A total of 47 contributing territories have been identified; however, the connection network among these entities remains relatively weak. Alongside the increasing number of publications, China has become a central hub in this network, maintaining significant collaboration with the USA, Australia, and the United Kingdom. Notably, many of these connections are driven by collaborations between Chinese researchers affiliated with different institutions. Additionally, Korea has emerged as a key player in this research field, contributing a substantial number of publications. However, no international collaborations involving Korean researchers were recorded in the analyzed studies.

Knowledge sharing and collaboration are necessary for addressing GHG emissions on a global scale [47]. Academic collaboration is considered a key pathway in this effort, and increasing international joint research projects between different regions, especially environmental leading nations and less developed countries, is crucial to accelerate PD efforts by fostering knowledge exchange and contextualized solutions.

4.2. Main Authors

Among the 687 authors of the 218 analyzed articles, the 10 most productive and influential authors are presented in

Table 3. Top 10 main authors. (a) Main authors in 218 articles examined. (b) Main authors in 237 reviews and articles examined.

(a)
Author	Affiliation	Doc	Rank	Author	Affiliation	Cit.
Chen, Jihong	Shenzhen University, Shenzhen, China	7	1	Corbett, James J.	University of Delaware, USA	612
Wang, Wenyuan	Dalian University of Technology, China	6	2	Wang, Haifeng	Newark, USA	532
Peng, Yun	Dalian University of Technology, China	4	3	Winebrake, James J.	Rochester Institute of Technology, USA	532
Wang, Tingsong	Shanghai University, China	4	4	Chen, Jihong	Shenzhen University, China	422
Dai, Lei	Shanghai Jiao Tong University, Shanghai, China	4	5	Styhre, Linda	IVL Swedish Environmental Research Institute, Sweden	373
Hu, Hao	Shanghai Jiao Tong University, Shanghai, China	4	6	Winnes, Hulda	IVL Swedish Environmental Research Institute, Sweden	373
Diaz-ruiz-navamuel, Emma	University of Cantabria, Spain	4	7	Wang, Wenyuan	Dalian University of Technology, China	272
Zhen, Lu	Shanghai University, China	4	8	Giuliano, Genevieve	California State University, USA	206
Teng, Fei	Dalian Maritime University, China	4	9	O’brien, Thomas	University of Southern California, USA	206
Shan, Qihe	Dalian Maritime University, China	4	10	Chang, Ching-Chih	National Cheng Kung University, Taiwan	201
(b)
Author	Affiliation	Doc	Rank	Author	Affiliation	Cit.
Chen, Jihong	Shenzhen University, Shenzhen, China	7	1	Corbett, James J.	University of Delaware, USA	612
Olcer, Aykut	World Maritime University, Sweden	7	2	Wang, Haifeng	Newark, USA	532
Wang, Wenyuan	Dalian University of Technology, China	6	3	Winebrake, James J.	Rochester Institute of Technology, USA	532
Ballini, Fabio	World Maritime University, Sweden	5	4	Olcer, Aykut	World Maritime University, Sweden	461
Peng, Yun	Dalian University of Technology, China	4	5	Chen, Jihong	Shenzhen University, China	422
Alamoush, Anas S.	World Maritime University, Sweden	4	6	Iris, Çağatay	Nanyang Technological University, Singapore	389
Wang, Tingsong	Shanghai University, China	4	7	Lam, Jasmine Siu Lee	Nanyang Technological University, Singapore	389
Dai, Lei	Shanghai Jiao Tong University, Shanghai, China	4	8	Styhre, Linda	Ivl Swedish Environmental Research Institute, Sweden	373
Hu, Hao	Shanghai Jiao Tong University, Shanghai, China	4	9	Winnes, Hulda	Ivl Swedish Environmental Research Institute, Sweden	373
Islam, Samsul	Dalhousie University, Canada	4	10	Wang, Wenyuan	Dalian University of Technology, China	272

a, ranked based on their number of publications and total citations as of January 2025. It is important to note that these two criteria yield different results, as the most-cited authors do not always produce the highest number of documents, and vice versa.

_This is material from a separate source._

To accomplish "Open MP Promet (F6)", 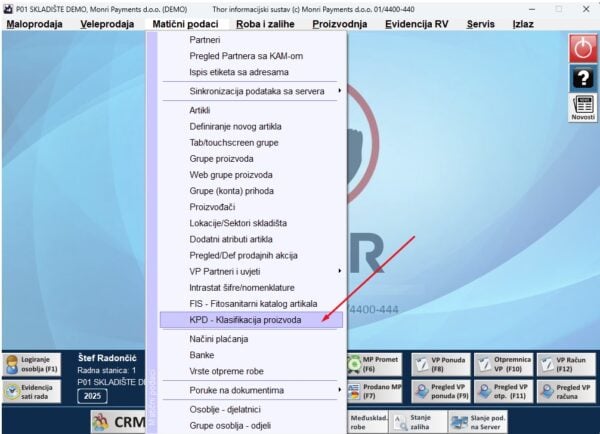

Additionally, more established researchers, such as the research group led by Corbett, James J. or Styhre, Linda, tend to accumulate more citations due to their earlier contributions, whereas emerging authors like Chen, Jihong or research groups led by Wang, Wengyuan, may have fewer citations.

Table 3b presents the result of the main author analysis when including 19 review papers in the dataset. This difference arises not only from the nature of review papers, which typically receive more citations, but also from the significant contributions of the research group from the World Maritime University. This group has conducted extensive reviews covering various aspects of port decarbonization, ranging from technical and operational measures to policy discussion, and from shipping to port-related initiatives. A list of review papers is provided in the Supplementary Data (Table S2).

4.3. Key Journals

A total of 218 articles were published in 86 journals. The top ten journals, ranked by the number of publications and citations, are presented in

Table 4. Top main journals on port decarbonization.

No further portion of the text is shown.